06-06-2016 09:14 PM - last edited on 06-07-2016 06:48 AM by LinusH
Hello fellow SAS users,
I hope someone can provide me with a bit of help. I am using SAS 9.3 and need to do something that is farily simple to understand, and I can certainly code it for a single iteration, but I need to do it many, many times.
Please let me explain, simplifying the data set without sacrificing on the logic.
I have a dataset with "TREATMENT" and "CONTROL" observations for which I am trying to form matched pairs based on a "penalty score," computed using data items that I already have.
I have created a data set that looks something like this, for simplicity:
NAME_T ID_T VAR1_T VAR2_T VAR3_T NAME_C ID_C VAR1_C VAR2_C VAR3_C
NAME and ID are just identifying information;
VAR1, VAR2, VAR3 = the data on which I will create the penalty score;
_T = populated for treatment observations;
_C = populated for control observations;
(There is also a somewhat redundant variable, TREAT, which is =0,1 for control/treatment observations)
Suppose that I have 1,000 TREATMENT participants, and 10,000 possible CONTROL participants included in the DATA file named "DATA_ALL"
Below, I have colored the steps in blue for which I am unable to execute a code, with notes.
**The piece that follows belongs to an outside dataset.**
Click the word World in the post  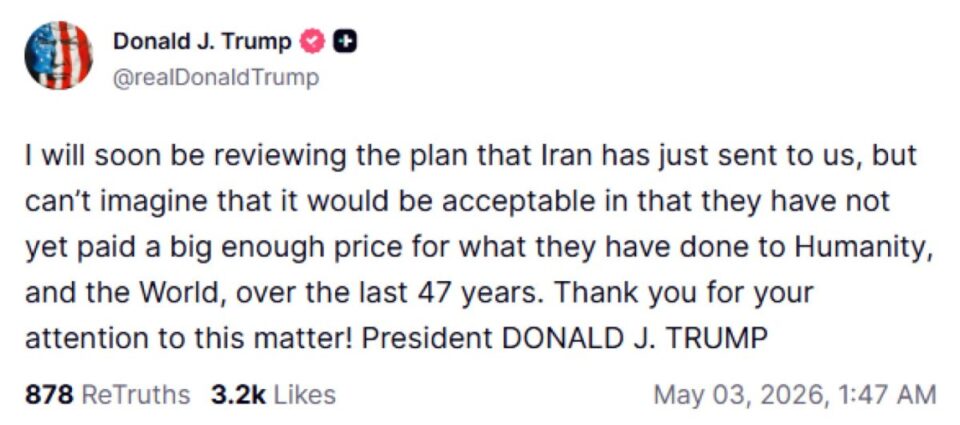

For other steps, I have annotated briefly.
Essentially, I need to do the following:
1a. Create a dataset with only 1 TREATMENT participant; call this SINGLE_TREATMENT
(How do I reference ID=1 through 1,000 in single iterations?)
1b. Create a dataset with ALL control participants
IF TREAT=1 THEN DELETE;
2. Merge the two using ("if _n_=1 then set SINGLE_TREATMENT") such that the single treatment participant is "matched" with each available control participant
IF _N_=1 THEN SET SINGLE_TREATMENT;
3. Compute the "penalty score," for simplicity SCORE = (VAR1_T + VAR2_T + VAR3_T) - (VAR1_C + VAR2_C + VAR3_C), for each pair of participants
IF _N_=1 THEN SET SINGLE_TREATMENT;
SCORE = (VAR1_T + VAR2_T + VAR3_T) - (VAR1_C + VAR2_C + VAR3_C)
4. Sort the dataset by ascending "penalty score" so that the lowest value of SCORE is at the top
PROC SORT DATA=CONTROL_MATCHED ASCENDING;
***Steps 1 through 4 I can easily code, it is the repitition in Steps 5 through 8 that is difficult for me***
5. Delete all except the first observation, which will keep the pair with the lowest penalty score
6. Create a new DATA file for this matched pair
7. Repeat this for each TREATMENT participant, 1,000 times
8. Merge all data sets created in Step 6, such that the final output has 1,000 observations (the number of TREATMENT participants), with each observation having identifying information for the best matched CONTROL observation
ANY HELP IS GREATLY APPRECIATED! THANK YOU IN ADVANCE!!!
06-07-2016 02:23 AM
First, create datasets for treatment and control participants:
data treatment (keep=name_t id_t var1_t var2_t var3_t) control (keep=name_c id_c var1_c var2_c var3_c) ; set data_all; if treat = 1 then output treatment; else output control; run;
Then build a cartesian product (10 million obs should be no problem)
proc sql; create table inter as select *, ((var1_t + var2_t + var3_t) - (var1_c + var2_c + var3_c)) as score from treatment, control ; quit;
Now sort and select
proc sort data=inter; by name_t score; run; data want; set inter; by name_t; if first.name_t; run;
One can easily integrate the sort and select into the SQL, but I wanted to keep the steps simple
06-07-2016 11:18 AM
Thanks so much! I think this will work.
Follow-up question: Suppose I have a categorical variable that acts as an additional criteria besides the score. Say, gender.
So, I only want the matched pairs to be both male, or both female.
At what point in your proposed code should I eliminate the combinations where GENDER_T ne GENDER_B ?
06-07-2016 01:31 PM
In the SQL, you can add a where condition:
where a.gender_t = gender_t
You must of course include the gender in the keeps of the first data step.